In 16 years, Borneo lost more than 100,000 orangutans
Over a 16-year period, about half of the orangutans living on the island of Borneo were lost as a result of changes in land cover. That's according to estimates reported in Current Biology on February 15 showing that more than 100,000 of the island's orangutans disappeared between 1999 and 2015.
Many of those losses were apparently driven by the demand for logging, oil palm, mining, paper, and associated deforestation. However, many orangutans have also disappeared from more intact, forested areas, the researchers say. Those findings suggest that hunting and other direct conflicts between orangutans and people remain a major threat to the species.
"The decline in population density was most severe in areas that were deforested or transformed for industrial agriculture, as orangutans struggle to live outside forest areas," says Maria Voigt of the Max Planck Institute for Evolutionary Anthropology in Germany. "Worryingly, however, the largest number of orangutans were lost from areas that remained forested during the study period. This implies a large role of killing."
To estimate changes in the size of the orangutan population over time, Voigt, along with Serge Wich from Liverpool John Moores University in the UK and their colleagues representing 38 international institutions, compiled field surveys conducted from 1999 to 2015. They extrapolated the overall size of the island's population from the number of orangutan nests observed throughout the species' range in Borneo.
All told, the team observed 36,555 nests. They estimated a loss of 148,500 Bornean orangutans between 1999 and 2015.The data also suggest that only 38 of the 64 identified spatially separated groups of orangutans (known as metapopulations) now include more than 100 individuals, which is the accepted lower limit to be considered viable.
In order to identify the likely causes of those losses, the researchers relied on maps of estimated land-cover change over the same period that have been made possible by advances in remote sensing technology. The comparison of orangutan and habitat losses suggests that land clearance caused the most dramatic rates of decline. However, a much larger number of orangutans were lost in selectively logged and primary forests. That's because while the rates of decline were less precipitous in those areas, that's also where far more orangutans are found, the researchers explain.
By 2015, they report, about half of the orangutans estimated to live on Borneo in 1999 were found in areas in which resource use has since caused significant changes to the environment. Based on predicted future losses of forest cover and the assumption that orangutans ultimately cannot survive outside forest areas, the researchers predict that over 45,000 more orangutans will be lost over the next 35 years.

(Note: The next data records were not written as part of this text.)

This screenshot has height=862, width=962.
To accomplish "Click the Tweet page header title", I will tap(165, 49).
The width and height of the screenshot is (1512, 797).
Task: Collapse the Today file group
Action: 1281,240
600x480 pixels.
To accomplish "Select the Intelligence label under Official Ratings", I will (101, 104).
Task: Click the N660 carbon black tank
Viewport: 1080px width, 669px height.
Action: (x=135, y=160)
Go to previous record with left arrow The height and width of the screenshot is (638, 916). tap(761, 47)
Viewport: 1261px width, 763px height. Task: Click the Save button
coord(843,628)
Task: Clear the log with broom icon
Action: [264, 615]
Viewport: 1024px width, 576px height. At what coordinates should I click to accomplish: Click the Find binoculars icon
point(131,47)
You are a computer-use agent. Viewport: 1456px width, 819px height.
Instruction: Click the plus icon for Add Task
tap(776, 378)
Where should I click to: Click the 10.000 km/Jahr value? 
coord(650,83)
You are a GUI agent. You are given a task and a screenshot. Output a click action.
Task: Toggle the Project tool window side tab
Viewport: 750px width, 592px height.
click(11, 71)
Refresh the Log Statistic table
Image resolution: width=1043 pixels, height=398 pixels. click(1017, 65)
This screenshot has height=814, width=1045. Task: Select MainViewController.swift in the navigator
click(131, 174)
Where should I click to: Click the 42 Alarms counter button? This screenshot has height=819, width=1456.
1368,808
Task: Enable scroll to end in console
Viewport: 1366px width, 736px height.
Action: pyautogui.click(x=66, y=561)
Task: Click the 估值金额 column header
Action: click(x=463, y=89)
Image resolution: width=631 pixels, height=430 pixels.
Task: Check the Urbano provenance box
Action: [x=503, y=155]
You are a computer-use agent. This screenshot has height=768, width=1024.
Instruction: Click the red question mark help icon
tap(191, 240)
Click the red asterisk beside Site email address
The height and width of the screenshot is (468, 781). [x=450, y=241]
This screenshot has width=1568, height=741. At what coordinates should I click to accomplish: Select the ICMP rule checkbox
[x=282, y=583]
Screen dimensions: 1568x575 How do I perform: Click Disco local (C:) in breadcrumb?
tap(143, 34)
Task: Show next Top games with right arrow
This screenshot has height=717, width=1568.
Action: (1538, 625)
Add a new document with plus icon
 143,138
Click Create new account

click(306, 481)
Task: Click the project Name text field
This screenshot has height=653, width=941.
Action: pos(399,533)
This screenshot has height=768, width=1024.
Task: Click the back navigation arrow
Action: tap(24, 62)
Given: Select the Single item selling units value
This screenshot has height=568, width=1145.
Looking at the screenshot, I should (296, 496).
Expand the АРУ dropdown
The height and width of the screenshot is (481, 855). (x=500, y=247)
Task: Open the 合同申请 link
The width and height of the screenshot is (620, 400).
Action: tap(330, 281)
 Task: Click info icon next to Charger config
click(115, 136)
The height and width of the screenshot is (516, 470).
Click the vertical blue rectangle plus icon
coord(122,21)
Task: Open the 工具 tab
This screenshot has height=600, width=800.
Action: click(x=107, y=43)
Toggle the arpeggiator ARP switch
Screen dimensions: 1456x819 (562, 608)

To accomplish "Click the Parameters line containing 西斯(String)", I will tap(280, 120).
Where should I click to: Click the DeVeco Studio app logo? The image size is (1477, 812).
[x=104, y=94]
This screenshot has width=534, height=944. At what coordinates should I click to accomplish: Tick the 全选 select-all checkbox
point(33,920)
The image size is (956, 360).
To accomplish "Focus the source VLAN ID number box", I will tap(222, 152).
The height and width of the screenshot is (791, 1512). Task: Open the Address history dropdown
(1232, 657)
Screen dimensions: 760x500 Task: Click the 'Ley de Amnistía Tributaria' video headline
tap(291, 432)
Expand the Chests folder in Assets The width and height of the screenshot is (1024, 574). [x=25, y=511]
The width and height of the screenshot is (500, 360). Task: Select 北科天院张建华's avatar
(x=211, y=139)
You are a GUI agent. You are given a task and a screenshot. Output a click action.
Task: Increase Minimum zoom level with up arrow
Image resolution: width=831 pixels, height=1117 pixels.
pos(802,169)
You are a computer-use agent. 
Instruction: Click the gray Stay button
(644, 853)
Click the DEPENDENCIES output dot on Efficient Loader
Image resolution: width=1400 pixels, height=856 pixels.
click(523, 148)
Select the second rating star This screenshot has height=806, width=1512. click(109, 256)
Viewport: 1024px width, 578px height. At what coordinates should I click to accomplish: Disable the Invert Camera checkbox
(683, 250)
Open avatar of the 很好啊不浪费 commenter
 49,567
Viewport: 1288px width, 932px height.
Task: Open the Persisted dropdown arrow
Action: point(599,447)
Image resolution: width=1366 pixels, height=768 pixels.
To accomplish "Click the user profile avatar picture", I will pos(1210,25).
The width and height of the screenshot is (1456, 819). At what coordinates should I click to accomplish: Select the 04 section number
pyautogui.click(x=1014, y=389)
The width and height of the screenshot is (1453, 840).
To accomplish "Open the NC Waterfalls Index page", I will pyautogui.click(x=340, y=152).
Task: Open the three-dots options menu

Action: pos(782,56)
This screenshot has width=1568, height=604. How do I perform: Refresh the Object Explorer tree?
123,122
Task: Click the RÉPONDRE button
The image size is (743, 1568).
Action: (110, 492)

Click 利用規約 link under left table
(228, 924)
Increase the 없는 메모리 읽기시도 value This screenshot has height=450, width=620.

They say that effective partnerships with logging companies and other industries are now essential to the Bornean orangutan's survival. Public education and awareness will also be key.
"Orangutans are flexible and can survive to some extent in a mosaic of forests, plantations, and logged forest, but only when they are not killed," Wich says. "So, in addition to protection of forests, we need to focus on addressing the underlying causes of orangutan killing. The latter requires public awareness and education, more effective law enforcement, and also more studies as to why people kill orangutans in the first place."
They note that Indonesia and Malaysia are both currently developing long-term action plans for orangutan conservation. By taking into account past failures, the hope is that new strategies to protect orangutans can be developed and implemented.